If you look at the history of Queensland Nickel, BHP also has a lot to answer for yet gets none of the attention it deserves from Hedley Thomas and News Corp. This July 2009 BHP press release from when it sold QNI to “Professor Palmer” is an absolute cracker.

The Big Australian was walking away, threatening to close the smelter. Instead, then-chairman Don Argus, who gets an uncritical run in The Australian, thought Palmer was the go-to man for BHP to avoid the huge entitlements and environmental clean-up associated with the smelter.

BHP would never have been lumbered with this lemon if it hadn’t done the stupid 2001 merger with Billiton, which has cost Australian shareholders tens of billions of dollars, as Alan Kohler pointed out in this memorable 2006 column.

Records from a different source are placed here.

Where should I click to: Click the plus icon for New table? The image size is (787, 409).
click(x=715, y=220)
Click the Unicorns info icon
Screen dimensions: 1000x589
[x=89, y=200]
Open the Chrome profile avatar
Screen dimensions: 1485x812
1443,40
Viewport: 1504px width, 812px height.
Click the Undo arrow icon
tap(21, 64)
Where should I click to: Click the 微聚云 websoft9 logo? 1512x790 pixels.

The Argus-led BHP board then pursued a foolish $600 million expansion of the nickel smelter in 2004, but that was all written off as part of the “Professor Palmer deal” in 2009, shortly before the nickel price took off again.

Sure, the liquidators’ report unveiled Palmer’s chaotic management style and endless related-party transactions, but when you own 100% of a company, the money can flow pretty freely.

Palmer wasn’t to know the nickel price would plunge from US$9 a pound in June 2014 to less than US$4 a tonne today. That’s life in the commodities business.

And it shouldn’t be forgotten that Palmer did extend the life of the smelter for seven years when BHP wanted to close it down, and he also showered $10 million worth of holidays, free cars and parties on the employees during the good times in 2010 that followed BHP’s ill-timed exit.

So why isn’t Hedley Thomas getting stuck into BHP? This might have something to do with the fact that BHP Billiton’s current chairman, Jac Nasser, is one of Rupert Murdoch’s hand-picked directors of 21st Century Fox.